Précurseur, Kellogg’s a glissé, en Nouvelle-Zélande, des lunettes Cardboards dans ses paquets de céréales Nutri-Grain. Une application mobile permet au client d’accéder à des contenus à 360 degrés, des expériences extrêmes, comme du vélo en haute montagne. Demain, aura-t-on un Cardboard qui permettra d’accéder à une publicité à 360 degrés à partir d’un QR code apposé sur l’emballage? «Nous travaillons pour la fin de l’année sur du brand content immersif pour des marques agroalimentaires. On peut tout à fait imaginer des contenus de ce type dans des plantations de cacaoyers pour une marque de chocolat», estime Guillaume de Cartigny. 

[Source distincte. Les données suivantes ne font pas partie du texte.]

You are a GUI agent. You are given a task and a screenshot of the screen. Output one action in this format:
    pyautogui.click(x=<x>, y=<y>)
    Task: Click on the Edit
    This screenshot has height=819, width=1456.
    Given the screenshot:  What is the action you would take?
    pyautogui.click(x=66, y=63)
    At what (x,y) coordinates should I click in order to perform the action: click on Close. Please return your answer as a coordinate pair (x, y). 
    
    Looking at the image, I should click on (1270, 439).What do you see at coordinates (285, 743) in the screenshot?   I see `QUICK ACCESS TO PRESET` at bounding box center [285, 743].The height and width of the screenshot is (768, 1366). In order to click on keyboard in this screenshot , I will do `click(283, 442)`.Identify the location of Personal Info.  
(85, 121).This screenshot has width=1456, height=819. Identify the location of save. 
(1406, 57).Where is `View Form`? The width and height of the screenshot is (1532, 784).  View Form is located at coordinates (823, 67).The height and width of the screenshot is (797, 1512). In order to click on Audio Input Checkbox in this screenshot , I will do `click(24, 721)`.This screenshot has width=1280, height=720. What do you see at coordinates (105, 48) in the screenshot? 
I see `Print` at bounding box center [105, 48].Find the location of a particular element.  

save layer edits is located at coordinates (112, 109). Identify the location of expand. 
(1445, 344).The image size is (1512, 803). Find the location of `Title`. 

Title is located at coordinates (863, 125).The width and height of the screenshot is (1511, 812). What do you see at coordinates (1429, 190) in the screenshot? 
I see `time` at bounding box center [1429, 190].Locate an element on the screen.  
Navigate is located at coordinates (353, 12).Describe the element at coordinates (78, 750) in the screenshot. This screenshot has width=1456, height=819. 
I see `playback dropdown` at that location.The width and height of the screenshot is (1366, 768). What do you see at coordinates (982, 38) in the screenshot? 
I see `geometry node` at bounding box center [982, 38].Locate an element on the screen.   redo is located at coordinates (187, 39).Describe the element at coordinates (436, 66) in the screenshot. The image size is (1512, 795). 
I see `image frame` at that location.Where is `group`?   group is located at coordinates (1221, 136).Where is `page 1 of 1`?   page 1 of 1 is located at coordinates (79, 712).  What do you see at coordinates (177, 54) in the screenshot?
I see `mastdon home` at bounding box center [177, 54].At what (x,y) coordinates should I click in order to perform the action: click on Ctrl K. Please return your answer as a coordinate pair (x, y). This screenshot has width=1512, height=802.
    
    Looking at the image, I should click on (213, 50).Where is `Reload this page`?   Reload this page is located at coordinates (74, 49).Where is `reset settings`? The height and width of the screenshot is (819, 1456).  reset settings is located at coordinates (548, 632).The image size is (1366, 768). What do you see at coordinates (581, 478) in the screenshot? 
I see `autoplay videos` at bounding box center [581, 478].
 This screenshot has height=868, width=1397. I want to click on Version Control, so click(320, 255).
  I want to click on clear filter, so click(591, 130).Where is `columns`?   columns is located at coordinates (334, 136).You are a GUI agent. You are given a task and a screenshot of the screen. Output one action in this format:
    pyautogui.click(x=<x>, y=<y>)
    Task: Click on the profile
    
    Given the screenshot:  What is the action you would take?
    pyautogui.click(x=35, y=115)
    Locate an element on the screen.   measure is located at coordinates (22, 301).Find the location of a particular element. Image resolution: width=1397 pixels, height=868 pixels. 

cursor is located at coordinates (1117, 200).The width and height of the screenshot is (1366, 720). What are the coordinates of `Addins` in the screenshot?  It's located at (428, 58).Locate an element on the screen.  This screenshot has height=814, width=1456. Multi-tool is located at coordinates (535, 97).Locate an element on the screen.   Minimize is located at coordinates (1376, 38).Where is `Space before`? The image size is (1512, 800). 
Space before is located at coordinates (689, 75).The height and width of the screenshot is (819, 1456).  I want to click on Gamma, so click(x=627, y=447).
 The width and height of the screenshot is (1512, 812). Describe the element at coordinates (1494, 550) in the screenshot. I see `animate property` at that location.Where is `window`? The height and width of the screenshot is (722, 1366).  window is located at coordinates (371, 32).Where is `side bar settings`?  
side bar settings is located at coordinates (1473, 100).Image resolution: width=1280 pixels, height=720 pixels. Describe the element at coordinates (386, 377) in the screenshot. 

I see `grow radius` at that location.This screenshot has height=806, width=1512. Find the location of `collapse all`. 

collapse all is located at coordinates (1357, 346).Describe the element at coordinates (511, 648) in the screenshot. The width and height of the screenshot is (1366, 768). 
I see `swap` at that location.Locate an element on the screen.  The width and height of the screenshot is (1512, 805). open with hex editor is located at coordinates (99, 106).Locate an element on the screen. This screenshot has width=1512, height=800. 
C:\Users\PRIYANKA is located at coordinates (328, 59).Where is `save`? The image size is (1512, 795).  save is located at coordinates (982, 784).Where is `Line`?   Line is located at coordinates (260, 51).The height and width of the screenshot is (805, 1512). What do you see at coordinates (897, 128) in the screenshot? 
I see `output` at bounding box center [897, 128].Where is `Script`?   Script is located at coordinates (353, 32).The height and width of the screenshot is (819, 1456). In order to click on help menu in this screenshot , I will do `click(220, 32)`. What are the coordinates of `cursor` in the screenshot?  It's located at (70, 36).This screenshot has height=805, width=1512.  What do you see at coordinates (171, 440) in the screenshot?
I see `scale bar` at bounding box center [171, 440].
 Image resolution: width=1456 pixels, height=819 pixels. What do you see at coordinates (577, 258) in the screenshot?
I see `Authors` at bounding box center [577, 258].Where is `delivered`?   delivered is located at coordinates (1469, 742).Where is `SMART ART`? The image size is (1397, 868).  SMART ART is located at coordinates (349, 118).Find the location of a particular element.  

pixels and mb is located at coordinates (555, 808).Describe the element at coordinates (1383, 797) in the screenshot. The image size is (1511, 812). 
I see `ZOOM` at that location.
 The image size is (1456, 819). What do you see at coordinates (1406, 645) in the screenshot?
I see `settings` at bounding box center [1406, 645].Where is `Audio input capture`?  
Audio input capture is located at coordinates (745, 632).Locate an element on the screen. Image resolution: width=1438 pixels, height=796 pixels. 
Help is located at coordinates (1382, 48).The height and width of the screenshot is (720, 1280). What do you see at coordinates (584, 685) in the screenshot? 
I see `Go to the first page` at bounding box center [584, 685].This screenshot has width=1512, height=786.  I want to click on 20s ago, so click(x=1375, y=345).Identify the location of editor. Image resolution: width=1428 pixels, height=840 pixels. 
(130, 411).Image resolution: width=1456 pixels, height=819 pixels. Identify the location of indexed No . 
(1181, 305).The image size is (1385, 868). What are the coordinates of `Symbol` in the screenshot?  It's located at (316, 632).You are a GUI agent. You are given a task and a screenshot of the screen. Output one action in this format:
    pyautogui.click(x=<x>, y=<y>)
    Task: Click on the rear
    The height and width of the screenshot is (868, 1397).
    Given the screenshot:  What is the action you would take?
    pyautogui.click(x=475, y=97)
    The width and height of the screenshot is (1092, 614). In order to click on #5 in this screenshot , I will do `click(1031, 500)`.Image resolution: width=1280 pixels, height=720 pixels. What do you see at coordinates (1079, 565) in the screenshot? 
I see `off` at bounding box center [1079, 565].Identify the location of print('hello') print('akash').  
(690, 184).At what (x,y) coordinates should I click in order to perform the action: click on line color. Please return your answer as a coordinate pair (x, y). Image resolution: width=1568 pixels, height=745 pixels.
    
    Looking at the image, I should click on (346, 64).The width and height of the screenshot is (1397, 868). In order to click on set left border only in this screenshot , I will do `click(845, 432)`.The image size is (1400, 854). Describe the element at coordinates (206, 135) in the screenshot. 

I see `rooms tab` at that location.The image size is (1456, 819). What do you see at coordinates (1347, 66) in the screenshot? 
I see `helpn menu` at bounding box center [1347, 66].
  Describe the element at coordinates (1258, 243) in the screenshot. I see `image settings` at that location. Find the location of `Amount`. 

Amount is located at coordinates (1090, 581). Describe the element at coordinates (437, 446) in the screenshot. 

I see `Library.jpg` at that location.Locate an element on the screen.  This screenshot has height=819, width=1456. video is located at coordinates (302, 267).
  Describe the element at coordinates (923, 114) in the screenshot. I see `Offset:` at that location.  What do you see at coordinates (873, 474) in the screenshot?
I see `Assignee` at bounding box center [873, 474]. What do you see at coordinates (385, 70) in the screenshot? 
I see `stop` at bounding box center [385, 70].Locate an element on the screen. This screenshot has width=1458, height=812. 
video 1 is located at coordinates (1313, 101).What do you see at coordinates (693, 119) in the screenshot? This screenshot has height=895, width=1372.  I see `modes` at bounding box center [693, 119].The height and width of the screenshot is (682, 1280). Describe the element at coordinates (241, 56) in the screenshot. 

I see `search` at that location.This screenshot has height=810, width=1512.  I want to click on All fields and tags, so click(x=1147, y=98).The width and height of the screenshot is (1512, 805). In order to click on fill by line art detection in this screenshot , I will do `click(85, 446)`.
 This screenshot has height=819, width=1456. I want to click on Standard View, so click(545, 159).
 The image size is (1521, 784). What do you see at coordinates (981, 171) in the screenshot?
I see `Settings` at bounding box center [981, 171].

En fiction et dans les médias, des projets ambitieux fleurissent aussi (lire l'encadré). La plateforme Vice crée des reportages immersifs. En décembre dernier, lors de la marche de soutien à Eric Garner, un père de famille noir tué en juillet 2014 par un policier à New York, un reportage tourné avec une caméra 360° était retransmis directement au public via l'application mobile VRSE (sur Iphone et Android). En France, Arte sortira début 2016 avec Okio Studio Philip and I, la première fiction française pour masque de réalité virtuelle, destinée à rendre hommage au romancier américain Philip K. Dick. Budget global: 400 000 euros. «Dans cette fiction, on est dans la tête d'un robot humanoïde donnant une certaine vision de l’intelligence artificielle, explique Gilles Freissinier, à la direction du développement numérique d’Arte. La réalité virtuelle permet d’innover dans la narration, le spectateur peut pénétrer directement dans l’événement.» La chaîne concentrera, en 2016, tous ses contenus en réalité virtuelle sur une appli, Arte 360.